しかし上記の認定基準は,よくみると,従来の部分は「おおむね6か月以内に対象疾病が自然経過を超えて著しく悪化したと医学的に認められる場合には,当該特別な出来事による心理的負荷が悪化の原因であると推認し,悪化した部分について業務起因性を認める」として,医学的認定と推認という言葉が使われているのに対し,改正で追加された③の部分は,「当該業務による強い心理的負荷,本人の個体側要因(悪化前の精神障害の状況)と業務以外の心理的負荷,悪化の態様やこれに至る経緯(悪化後の症状やその程度,出来事と悪化との近接性,発病から悪化までの期間など)等を十分に検討し,業務による強い心理的負荷によって精神障害が自然経過を超えて著しく悪化したものと精神医学的に判断されるときには,悪化した部分について業務起因性を認める」としていて,個別事案における判断事項を列挙し,精神医学的な立場からの十分な検討により判断することが前提のように読めて,そう簡単には推認はしないという姿勢がみてとれます。さらに,④で念を押しているようにも思えます(前の基準よりも医学的判断の必要性を強調している内容になっているように思えます)。

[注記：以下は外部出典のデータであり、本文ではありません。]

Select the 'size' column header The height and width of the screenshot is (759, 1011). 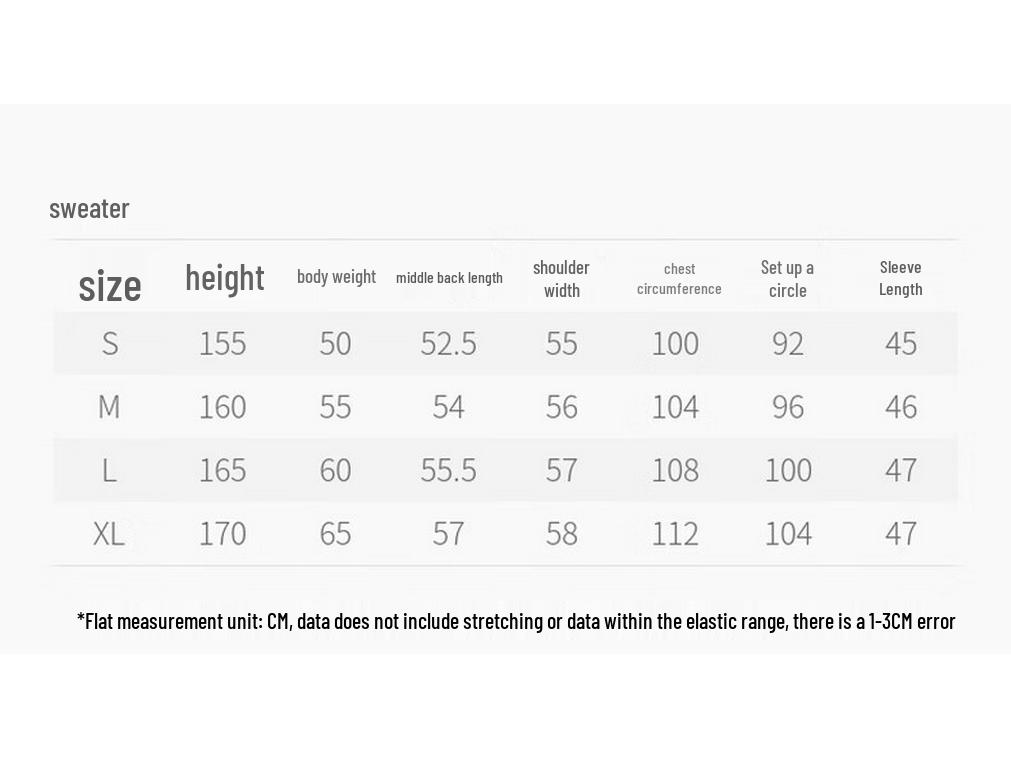pos(110,286)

裁判官は,この認定基準を参照するでしょうが,認定基準は慎重な留保をつけながら③を追加したとみて,悪化部分についての業務起因性を容易に認めない趣旨と解釈するのではないでしょうか。朝日新聞の記事では,最後に,「精神疾患が悪化したと言えるかどうかの基準が明確に示されておらず,楽観できない」という過労死弁護団全国連絡会議の玉木一成幹事長の言葉を紹介していますが,まさにそのとおりでしょう。
とはいえ,この認定基準の改正は,精神障害の分野での労災認定の範囲を広げる一連の流れのなかにあります。これをどう評価するかは,労災保険という制度の枠内で議論しているだけでは不十分だと考えています。そもそも労災保険制度とは何かというところから考えていかなければなりません。この点は,後日,改めて論じます。